2
Kenapa aku harus terlibat?
Dan jawaban yang dia berikan adalah, ''Ini momen pertama gue mengutarakan isi hati, sedangkan sebelumnya, gue cuma menerima ungkapan hati''.
Di detik itu pula, aku benar-benar mengumpat di depan layar. Buah kegeramanku pada Dean karena telah menyita waktu, dan buah akan kerisihanku dengan nada songong khas seorang Dean yang dilontarkan lewat voice note.
Lantas daftar kedua, berbunyi sperti ini, "Benda apa yang harus gue bawa, jangan ribet, sesuai dengan sikon, dan kondisi kantong. Tapi ... yang ngebuat gue mutlak diterima".
Terhitung tujuh belas tahun aku hidup saling bersimbiosis dengan Dean, tak pernah sekali pun aku ikut campur dengan rute jalinan merah jambunya. Aku memang tidak peduli, yang kutahu selama ini, besoknya dia bergandeng dengan cewek kelas sebelah dan sebulan kemudian dia membonceng cewek anak satu kelas. Iramanya selalu seperti itu.

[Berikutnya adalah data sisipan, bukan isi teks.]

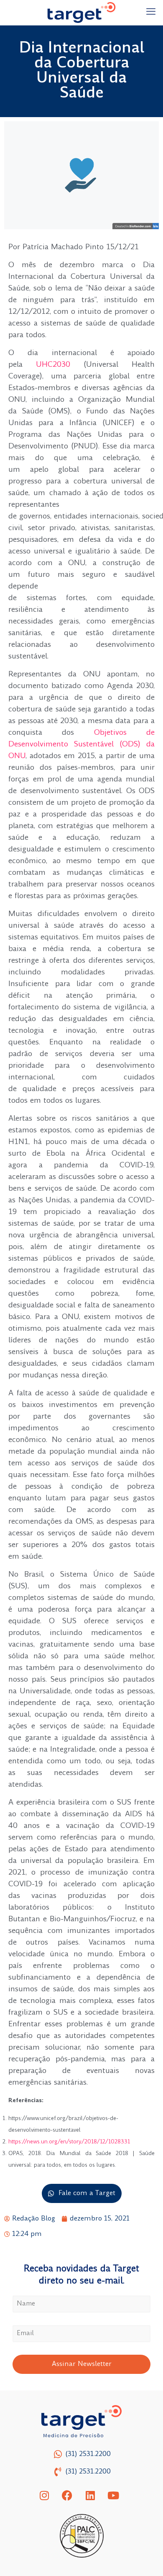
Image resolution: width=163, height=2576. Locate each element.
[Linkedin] (90, 2495)
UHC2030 (53, 365)
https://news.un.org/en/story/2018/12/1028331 (69, 2142)
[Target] (81, 12)
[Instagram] (44, 2495)
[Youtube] (113, 2495)
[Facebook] (67, 2495)
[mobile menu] (152, 12)
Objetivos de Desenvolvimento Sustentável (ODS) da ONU (81, 744)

Dikarenakan desakan buru-buru mengerjakan Transformasi Geometri dan tak sudi untuk kembali mendengar voice note sialan bernada melas milik Dean, akhirnya aku pasrah untuk terlibat dalam pertaruhan akan keberhasilan suatu rencana yang katanya, kegelisahannya itu sebanding sama nungguin vonis mati.
Ya, aku terlibat dalam penembakannya.
Untuk poin pertama, waktu dan hari yang tak lazim, tanpa berpikir hingga puluhan kali, di menit itu juga aku membalas pesan Dean. Hari Senin, sebelum upacara, di rooptop mall sebelah sekolah kita, barengan sama fajar. Alasan: mendukung tujuan awal, target pasti langsung menjawab cepat karena faktor desakan bel upacara. Pinter nggak gue?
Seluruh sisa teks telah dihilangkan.